EULAR 2013: Data from the multicenter CORONNA trial show that a third of patients switch biologics within a year. It also reveals the major reasons for switching.

After a year on biologic therapies – either a tumor necrosis factor inhibitor (TNFi) or a non-TNFi -- roughly one-third of RA patients in the US discontinue or switch biologics.
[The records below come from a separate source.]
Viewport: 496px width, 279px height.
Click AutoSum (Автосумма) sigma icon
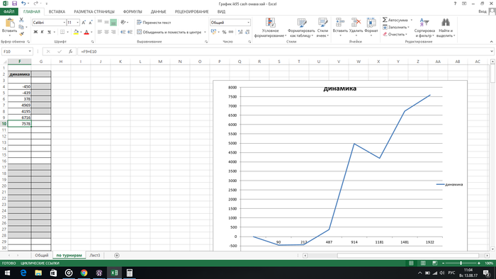coord(385,20)
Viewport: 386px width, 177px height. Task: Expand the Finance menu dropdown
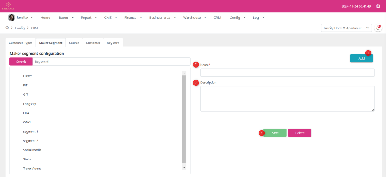click(x=133, y=17)
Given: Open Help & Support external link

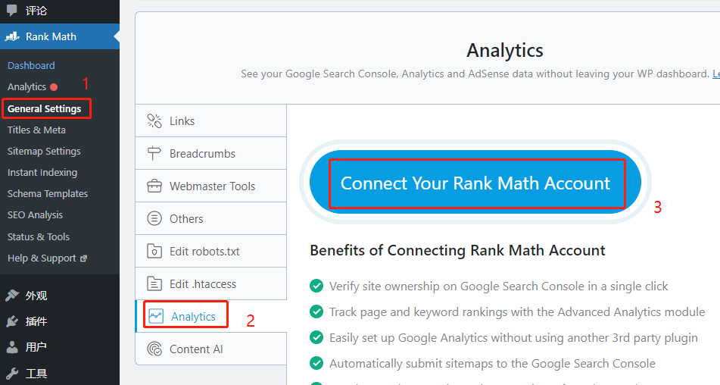Looking at the screenshot, I should click(42, 258).
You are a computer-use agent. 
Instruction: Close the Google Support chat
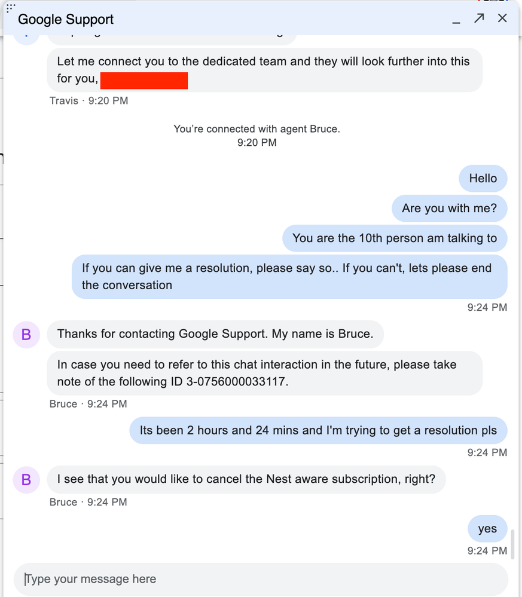502,19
Fully half either quit or change biologics after two years, mostly because of lack of effect, researchers reported at the 2013 annual meeting of the European League Against Rheumatism (EULAR) in Madrid, Spain.

Insights from 6,209 RA patients in the CORRONA (Consortium of Rheumatology Researchers of North America) Registry offer a snapshot of current practice in the use of biologics and the multitude of reasons patients or doctors change their minds. The expectations of both patients and physicians seem to play a role, said Vibeke Strand MD, a clinical professor and adjunct in the Division of Immunology/Rheumatology at Stanford University, a consultant to the registry.

Among the CORRONA patient cohort, nearly 80% of them women, almost half (43.4%) were biologic-nave at the start of the study, which spanned the years 2001 to 2011. The mean duration of disease was 8 years at baseline.

Around six months after starting therapy, 81% (n=5,010) were taking a TNFi rather than a non-TNFi.
Evidently less-ill patients are starting out on TNFi therapy: Compared to the 19% starting out on non-TNFi drugs, they had a shorter duration of disease, lower disease activity, and lower mHAQ pain and fatigue scores.

At six months, 82% of patients remained on their first treatment, but by one year that number had dropped to 67%. However, those begun on a TNFi were somewhat more likely to stay with it: The median time to discontinuation or change of therapy was  26.5 months for those on a TNFi but less than two years (20.5 months) for those taking a non-TNFi.

There was a slightly higher durability of treatment among the biologic-nave patients, but not enough to reach statistical significance.

The strongest reason for discontinuing a biologic, perhaps not surprisingly, was loss of efficacy. More than a third of patients (35.8%) cited this reason, but other concerns were safety (20%) and access to treatment (9%). However, the puzzling indicator "preference" was also a factor, more strongly for physicians (28%) than for patients (18%).

The reasons for the preference are not evident from the data. "The nature of a registry is that people check the box, but they don't explain," replied Dr. Strand when asked to elaborate. "I'd imagine the MD was unhappy with either safety or efficacy, but unless specified we do not know."

Simply having been on a biologic for more than a year was a strong predictor of switching, in multivariate analysis. Other strong predictors of discontinuation included higher Crohn's disease activity and mHAQ (modified health questionnaire) scores, as well as patient-reported anxiety or depression.